● STUDY QUESTIONS:
• 1. How would you translate this sentence from the piece on bipolar II into Spanish: "It isn’t normal to feel suicidal and it isn’t normal to have your thoughts race at fifty kilometres an hour, or to sleep four hours in two days for two weeks running."?
• 2. Can you return, word for word, the part of the piece on bipolar II that opens with the words containing "A friend of" and closes with "so many times)"?

● SELECTED EXCERPT:
####################

Sometimes I feel as though bipolar II is belittled, both in terms of the minimalisation of its severity and in terms of some people thinking it isn’t an illness at all, not in its own right.  In turn, when I am depressed, that makes me feel guilty. So, my diagnosis isn’t even a thing.  So, why take medication? Isn’t it normal to soar and fall?  Isn’t that what life is?  What if, after all, I am drawing resources away from the people who really need it?

But I am brought out of this by the very depression that leaves me guilty in the first place.  Because it isn’t normal.  It isn’t normal to feel suicidal and it isn’t normal to have your thoughts race at fifty kilometres an hour, or to sleep four hours in two days for two weeks running.  I am not a little off-kilter, not “just” suffering from the stresses of the modern world.  When I am ill, I am ill.

I have to admit scepticism at the ever-expanding catalogue of mental illnesses and at the number of people diagnosed (a study showed that children born towards the end of a school year are many times more likely to be diagnosed with ADHD, because nobody had taken into account their relative immaturity).  But as a sub-category myself, who am I to judge?  If a person can put their finger on a diagnosis- even one whose creation seems arbitrary- and find it fits them perfectly, then they should probably try the recommended treatment for that disorder.  I guess.

One thing I do know is that my medication works for me.  Call it a placebo effect if you like.  Call it whatever.  But as they say, if it ain’t broke don’t fix it.  Psychiatry may well be broken but I’m not, and in part that is due to my treatments.

Perhaps I should stop reading up on placebo and the failure of psychiatry.  Perhaps it is making me unduly paranoid about diagnoses and treatments.  I’m a curious person, though, and I like to read up on those things which affect me.

One thing I will say, is that I would never scoff at another person’s mental distress.  I have slipped through cracks into misery and it is not a pleasant place to be.  Bipolar II may be younger than me, but that doesn’t mean it doesn’t exist. 

Mental Health Awareness Week I: Reactivity

A friend of mine once made a suicide attempt.

Afterwards, a nurse asked my friend whether the suicide attempt had to do with “a fight with a boyfriend, or something.”  In the week that followed, my friend was asked this on three separate occasions.  (As an aside, I wonder whether a man would have been asked that same question so many times)

This makes me want to say two things:

  1. Often, depression is reactive (a response to life events).
  2. Often, depression is not reactive.

####################

● DATA EXTRACT:
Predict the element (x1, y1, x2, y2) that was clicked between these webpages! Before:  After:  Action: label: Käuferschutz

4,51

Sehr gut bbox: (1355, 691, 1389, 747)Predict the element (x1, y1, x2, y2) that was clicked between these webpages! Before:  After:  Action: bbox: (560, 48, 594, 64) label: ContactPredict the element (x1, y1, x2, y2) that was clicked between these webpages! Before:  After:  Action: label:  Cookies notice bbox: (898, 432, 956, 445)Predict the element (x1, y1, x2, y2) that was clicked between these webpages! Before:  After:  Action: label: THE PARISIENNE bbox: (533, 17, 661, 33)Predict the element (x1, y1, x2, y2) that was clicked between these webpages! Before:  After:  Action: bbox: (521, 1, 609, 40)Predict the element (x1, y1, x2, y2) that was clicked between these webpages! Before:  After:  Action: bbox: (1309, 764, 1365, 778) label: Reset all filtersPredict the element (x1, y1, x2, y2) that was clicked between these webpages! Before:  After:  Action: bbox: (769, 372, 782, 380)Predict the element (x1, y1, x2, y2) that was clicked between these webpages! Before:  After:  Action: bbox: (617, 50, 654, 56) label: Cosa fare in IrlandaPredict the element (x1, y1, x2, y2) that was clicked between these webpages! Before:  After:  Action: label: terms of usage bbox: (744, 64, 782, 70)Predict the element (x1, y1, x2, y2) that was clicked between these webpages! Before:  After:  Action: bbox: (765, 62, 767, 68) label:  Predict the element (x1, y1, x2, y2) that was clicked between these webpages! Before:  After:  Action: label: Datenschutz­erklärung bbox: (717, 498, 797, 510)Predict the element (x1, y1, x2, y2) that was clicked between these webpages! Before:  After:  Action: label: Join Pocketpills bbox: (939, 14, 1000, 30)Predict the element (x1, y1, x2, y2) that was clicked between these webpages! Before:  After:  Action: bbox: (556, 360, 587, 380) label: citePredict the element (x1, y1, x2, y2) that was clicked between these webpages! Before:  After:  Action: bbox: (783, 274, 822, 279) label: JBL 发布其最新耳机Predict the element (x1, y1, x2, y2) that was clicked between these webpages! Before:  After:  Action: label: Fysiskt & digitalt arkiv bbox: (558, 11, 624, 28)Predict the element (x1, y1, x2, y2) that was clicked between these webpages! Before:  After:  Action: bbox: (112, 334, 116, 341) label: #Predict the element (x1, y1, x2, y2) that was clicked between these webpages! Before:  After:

####################

● ANSWERS TO THE EXERCISE:
• 1. No es normal sentirse suicida y no es normal que tus pensamientos se aceleren a cincuenta kilómetros por hora, ni dormir cuatro horas en dos días durante dos semanas seguidas.

• 2.
A friend of mine once made a suicide attempt.

Afterwards, a nurse asked my friend whether the suicide attempt had to do with “a fight with a boyfriend, or something.”  In the week that followed, my friend was asked this on three separate occasions.  (As an aside, I wonder whether a man would have been asked that same question so many times)